Go最初的设计是用在google内部的生产环境，google的wall clock never resets。

Design

• overload time.Time
• provide a separate API for accessing the monotonic clock

上面是两种实现方式，大部分语言都是选择了第二种，但是为了保证不影响现有的代码库*https://golang.org/doc/go1compat*，dev团队打算使用第一种。

现在的time.Time:

type Time struct {
    sec  int64     // seconds since Jan 1, year 1 00:00:00 UTC
    nsec int32     // nanoseconds, in [0, 999999999]
    loc  *Location // location, for minute, hour, month, day, year
}

改进后的time.Time:

type Time struct {
    wall uint64    // wall time: 1-bit flag, 33-bit sec since 1950, 30-bit nsec
    ext  int64     // extended time information
    loc  *Location // location
}

统计了github上start最多的前100 Go项目，目前大约70%的time调用都没有单调的需求。

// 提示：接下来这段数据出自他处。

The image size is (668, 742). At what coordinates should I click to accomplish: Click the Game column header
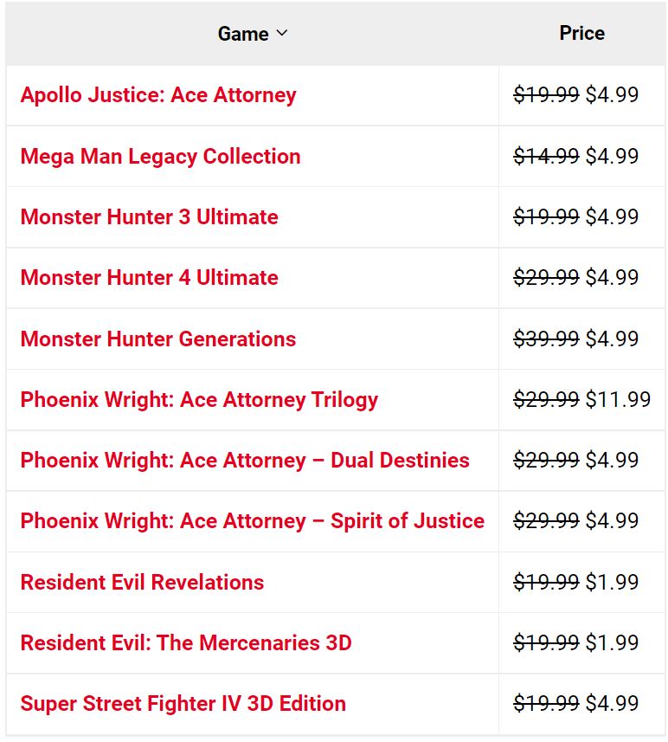coord(243,34)
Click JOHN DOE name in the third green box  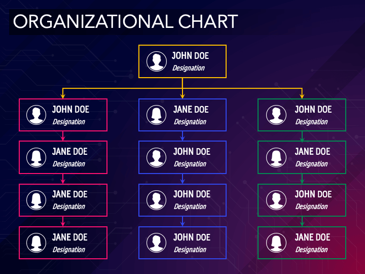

剩下的30%有：

Basic counts:

4910 time.Now()
1511 time.Now().Add
  45 time.Now().AddDate
  69 time.Now().After
  77 time.Now().Before
   4 time.Now().Date
   5 time.Now().Day
   1 time.Now().Equal
 130 time.Now().Format
  23 time.Now().In
   8 time.Now().Local
   4 time.Now().Location
   1 time.Now().MarshalBinary
   2 time.Now().MarshalText
   2 time.Now().Minute
  68 time.Now().Nanosecond
  14 time.Now().Round
  22 time.Now().Second
  37 time.Now().String
 370 time.Now().Sub
  28 time.Now().Truncate
 570 time.Now().UTC
 582 time.Now().Unix
8067 time.Now().UnixNano
  17 time.Now().Year
   2 time.Now().Zone

不受影响的：

  45 time.Now().AddDate
   4 time.Now().Date
   5 time.Now().Day
 130 time.Now().Format
  23 time.Now().In
   8 time.Now().Local
   4 time.Now().Location
   1 time.Now().MarshalBinary
   2 time.Now().MarshalText
   2 time.Now().Minute
  68 time.Now().Nanosecond
  14 time.Now().Round
  22 time.Now().Second
  37 time.Now().String
  28 time.Now().Truncate
 570 time.Now().UTC
 582 time.Now().Unix
8067 time.Now().UnixNano
  17 time.Now().Year
   2 time.Now().Zone
9631 TOTAL

受影响的：

4910 time.Now()
1511 time.Now().Add
  69 time.Now().After
  77 time.Now().Before
   1 time.Now().Equal
 370 time.Now().Sub
6938 TOTAL

未来的设计可能是这样的：

• time.Now() 返回一个 wall+monotonic time
• 对于t.Add(d), 无论是wall+monotonic time或是wall-only，都是这个结果
• time.Date, time.Unix, t.AddDate, t.In, t.Local, t.Round, t.Truncate, t.UTC这些函数都返回一个wall-only time
• 对于t.Sub(u)而言，如果t和u都是wall+monotonic time，那么计算的结果也是一个wall+monotonic time，否则是一个all-only time。
• t.After(u), t.Before(u), t.Equal(u) compare monotonics if available (just like t.Sub(u)), otherwise walls.
• all the other functions that operate on time.Times use the wall time only. These include: t.Day, t.Format, t.Month, t.Unix, t.UnixNano, t.Year, and so on

如果正好在闰秒前：

t1 := time.Now()
... 10 ms of work
t2 := time.Now()
... 10 ms of work
t3 := time.Now()
... 10 ms of work
const f = "15:04:05.000"
fmt.Println(t1.Format(f), t2.Sub(t1), t2.Format(f), t3.Sub(t2), t3.Format(f))

新的输出是这样的：

23:59:59.985 10ms 23:59:59.995 10ms 23:59:59.005

它比下面的输出要正确的多：

23:59:59.985 10ms 23:59:59.995 -990ms 23:59:59.005

事实是 在t2和t3之前是 10ms 的间隔，而非 -990ms。